### Direction
Can you reproduce all the items below with "Solutions de sol" swapped for "Solutions au sol" and nothing else changed?

.....

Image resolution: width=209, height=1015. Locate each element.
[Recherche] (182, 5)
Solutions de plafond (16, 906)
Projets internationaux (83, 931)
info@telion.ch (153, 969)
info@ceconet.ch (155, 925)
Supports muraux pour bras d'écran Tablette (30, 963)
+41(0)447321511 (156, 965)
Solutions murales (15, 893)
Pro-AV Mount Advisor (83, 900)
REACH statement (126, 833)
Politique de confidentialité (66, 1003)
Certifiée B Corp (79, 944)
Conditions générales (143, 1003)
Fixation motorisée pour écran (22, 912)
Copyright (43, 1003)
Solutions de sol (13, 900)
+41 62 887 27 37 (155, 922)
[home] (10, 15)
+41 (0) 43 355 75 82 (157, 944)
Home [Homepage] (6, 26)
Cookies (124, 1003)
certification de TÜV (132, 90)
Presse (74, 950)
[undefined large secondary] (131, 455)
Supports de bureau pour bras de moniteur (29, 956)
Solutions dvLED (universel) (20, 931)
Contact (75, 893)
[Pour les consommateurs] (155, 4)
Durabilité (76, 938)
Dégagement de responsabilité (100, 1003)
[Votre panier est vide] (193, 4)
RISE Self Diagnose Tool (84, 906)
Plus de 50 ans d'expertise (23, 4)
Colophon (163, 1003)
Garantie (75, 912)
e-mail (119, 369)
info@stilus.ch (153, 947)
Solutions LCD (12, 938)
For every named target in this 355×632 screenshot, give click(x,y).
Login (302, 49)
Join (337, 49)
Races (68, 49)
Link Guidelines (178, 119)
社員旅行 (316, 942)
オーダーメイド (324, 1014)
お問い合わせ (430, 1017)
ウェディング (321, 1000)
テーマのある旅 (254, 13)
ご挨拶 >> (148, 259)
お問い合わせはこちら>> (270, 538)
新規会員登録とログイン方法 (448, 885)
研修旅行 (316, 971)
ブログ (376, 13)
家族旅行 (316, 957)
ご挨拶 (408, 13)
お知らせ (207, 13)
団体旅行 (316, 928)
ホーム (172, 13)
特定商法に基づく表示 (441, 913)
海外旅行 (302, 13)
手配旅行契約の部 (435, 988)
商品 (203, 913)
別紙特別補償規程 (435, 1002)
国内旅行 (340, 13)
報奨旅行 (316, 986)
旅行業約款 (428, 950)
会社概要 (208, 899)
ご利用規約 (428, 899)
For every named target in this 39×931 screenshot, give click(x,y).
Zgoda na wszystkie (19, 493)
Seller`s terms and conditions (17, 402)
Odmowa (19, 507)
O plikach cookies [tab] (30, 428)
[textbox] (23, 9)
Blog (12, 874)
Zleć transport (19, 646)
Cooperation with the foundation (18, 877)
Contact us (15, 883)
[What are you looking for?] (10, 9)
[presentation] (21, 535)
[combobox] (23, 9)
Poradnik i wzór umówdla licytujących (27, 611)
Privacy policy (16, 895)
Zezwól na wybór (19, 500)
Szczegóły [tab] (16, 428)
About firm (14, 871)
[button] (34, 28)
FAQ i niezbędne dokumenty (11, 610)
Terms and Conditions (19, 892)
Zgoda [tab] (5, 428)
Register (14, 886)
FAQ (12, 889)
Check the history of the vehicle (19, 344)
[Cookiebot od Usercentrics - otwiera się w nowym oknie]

.....

### Worked answer
Image resolution: width=209, height=1015. Locate each element.
[Recherche] (182, 5)
Solutions de plafond (16, 906)
Projets internationaux (83, 931)
info@telion.ch (153, 969)
info@ceconet.ch (155, 925)
Supports muraux pour bras d'écran Tablette (30, 963)
+41(0)447321511 (156, 965)
Solutions murales (15, 893)
Pro-AV Mount Advisor (83, 900)
REACH statement (126, 833)
Politique de confidentialité (66, 1003)
Certifiée B Corp (79, 944)
Conditions générales (143, 1003)
Fixation motorisée pour écran (22, 912)
Copyright (43, 1003)
Solutions au sol (13, 900)
+41 62 887 27 37 (155, 922)
[home] (10, 15)
+41 (0) 43 355 75 82 (157, 944)
Home [Homepage] (6, 26)
Cookies (124, 1003)
certification de TÜV (132, 90)
Presse (74, 950)
[undefined large secondary] (131, 455)
Supports de bureau pour bras de moniteur (29, 956)
Solutions dvLED (universel) (20, 931)
Contact (75, 893)
[Pour les consommateurs] (155, 4)
Durabilité (76, 938)
Dégagement de responsabilité (100, 1003)
[Votre panier est vide] (193, 4)
RISE Self Diagnose Tool (84, 906)
Plus de 50 ans d'expertise (23, 4)
Colophon (163, 1003)
Garantie (75, 912)
e-mail (119, 369)
info@stilus.ch (153, 947)
Solutions LCD (12, 938)
For every named target in this 355×632 screenshot, give click(x,y).
Login (302, 49)
Join (337, 49)
Races (68, 49)
Link Guidelines (178, 119)
社員旅行 (316, 942)
オーダーメイド (324, 1014)
お問い合わせ (430, 1017)
ウェディング (321, 1000)
テーマのある旅 (254, 13)
ご挨拶 >> (148, 259)
お問い合わせはこちら>> (270, 538)
新規会員登録とログイン方法 (448, 885)
研修旅行 (316, 971)
ブログ (376, 13)
家族旅行 (316, 957)
ご挨拶 (408, 13)
お知らせ (207, 13)
団体旅行 (316, 928)
ホーム (172, 13)
特定商法に基づく表示 (441, 913)
海外旅行 (302, 13)
手配旅行契約の部 (435, 988)
商品 (203, 913)
別紙特別補償規程 (435, 1002)
国内旅行 (340, 13)
報奨旅行 (316, 986)
旅行業約款 (428, 950)
会社概要 (208, 899)
ご利用規約 (428, 899)
For every named target in this 39×931 screenshot, give click(x,y).
Zgoda na wszystkie (19, 493)
Seller`s terms and conditions (17, 402)
Odmowa (19, 507)
O plikach cookies [tab] (30, 428)
[textbox] (23, 9)
Blog (12, 874)
Zleć transport (19, 646)
Cooperation with the foundation (18, 877)
Contact us (15, 883)
[What are you looking for?] (10, 9)
[presentation] (21, 535)
[combobox] (23, 9)
Poradnik i wzór umówdla licytujących (27, 611)
Privacy policy (16, 895)
Zezwól na wybór (19, 500)
Szczegóły [tab] (16, 428)
About firm (14, 871)
[button] (34, 28)
FAQ i niezbędne dokumenty (11, 610)
Terms and Conditions (19, 892)
Zgoda [tab] (5, 428)
Register (14, 886)
FAQ (12, 889)
Check the history of the vehicle (19, 344)
[Cookiebot od Usercentrics - otwiera się w nowym oknie]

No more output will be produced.